US hypocrisy on human rights

The US’s hypocrisy on human rights was once again exposed during Modi’s visit. While the US loves to lecture the whole world on “democracy” and “human rights”, concealing the gross violations in its own backyard, during Modi’s visit to Washington DC agreed that it’s not in a position to lecture others on human rights.

Geopolitical compulsions, especially of having India on board its anti-China bandwagon as a junior partner, made the Biden administration even give up its trademark human rights lecture to Modi, whose government has been accused by Washington DC of violating civil rights, persecuting minorities, imprisoning journalists and curtailing press freedom.

Jake Sullivan, the US president’s national security adviser, didn’t munch his words and clearly stated that Washington DC won’t lecture him, or for that matter others, on issues where it itself has problems.

One of the so-called icons of “freedom of the press” and global advocate of “human rights”, The New York Times carried a full-page ad on the arrival of Modi, to welcome him to the US. 

Other major mainstream media houses, which are vociferous in labelling chosen adjectives against whoever they consider “autocratic” in the Global South, according to their western standards, also maintained a meek tonality on Modi’s state visit to the US and the joint address to the Congress.

It’s evident from this chain of events that the US’s stand on human rights and democracy is relative to its geopolitical and economic interests. However, it doesn’t stop Washington DC from its biased moral policing over the world, especially when it comes to the Global South.

Moreover, it’s also evident that despite the hullaballoo over Modi’s state visit to the US, he can’t escape the controversies that surround his government and the Hindu nationalist agenda that his ruling BJP pursues. 
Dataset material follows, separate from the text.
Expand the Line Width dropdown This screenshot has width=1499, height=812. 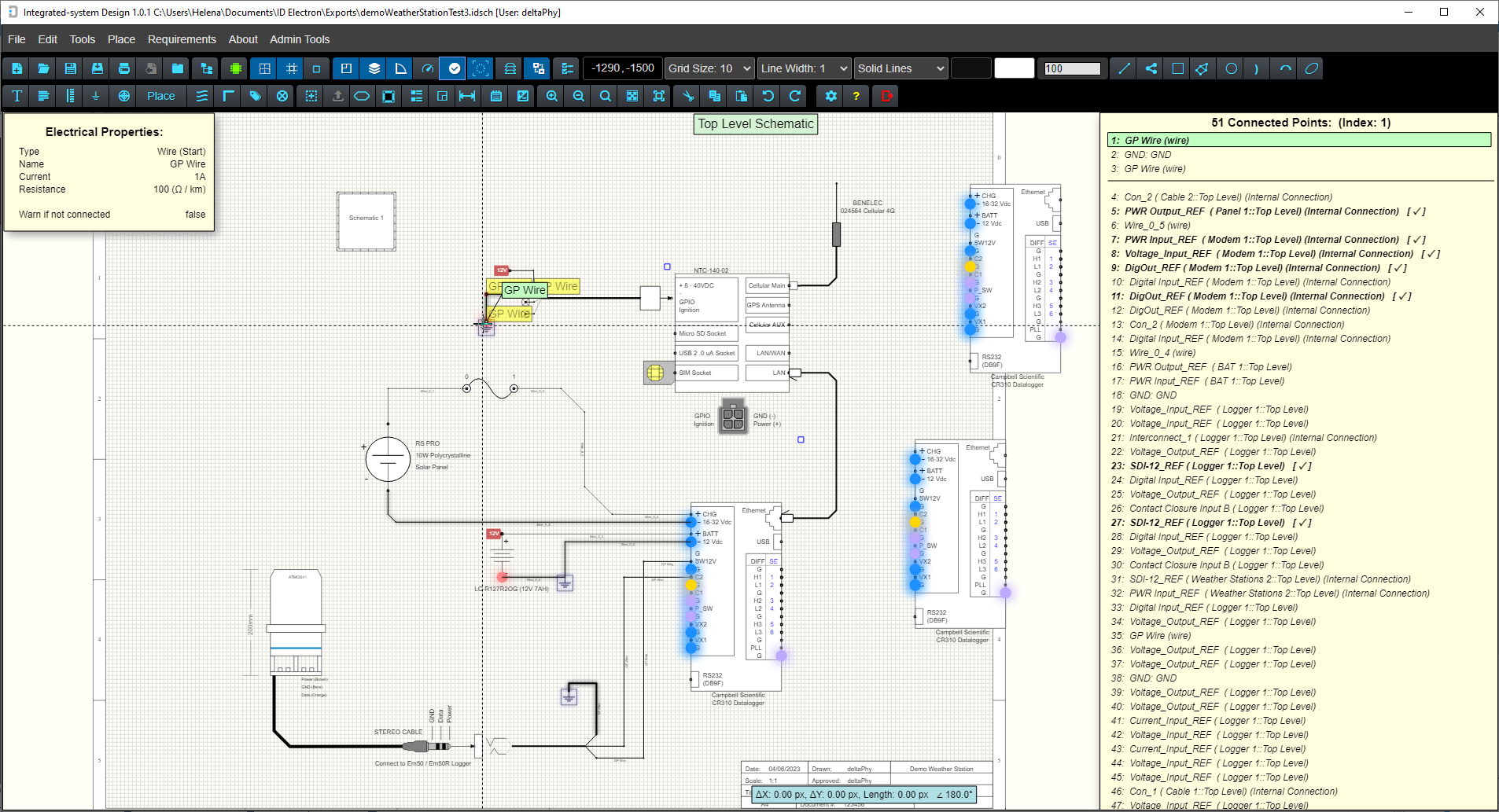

Although one may call the meetings in Washington successful for India, especially Modi’s home state Gujarat, if seen holistically this visit has further mortgaged India’s interests and sovereignty to the US and its western allies.

Tanmoy Ibrahim is a journalist who writes extensively on geopolitics and political economy. During his two-decade-long career, he has written extensively on the economic aspects behind the rise of the ultra-right forces and communalism in India. A life-long student of the dynamic praxis of geopolitics, he emphasises the need for a multipolar world with multilateral ties for a peaceful future for all.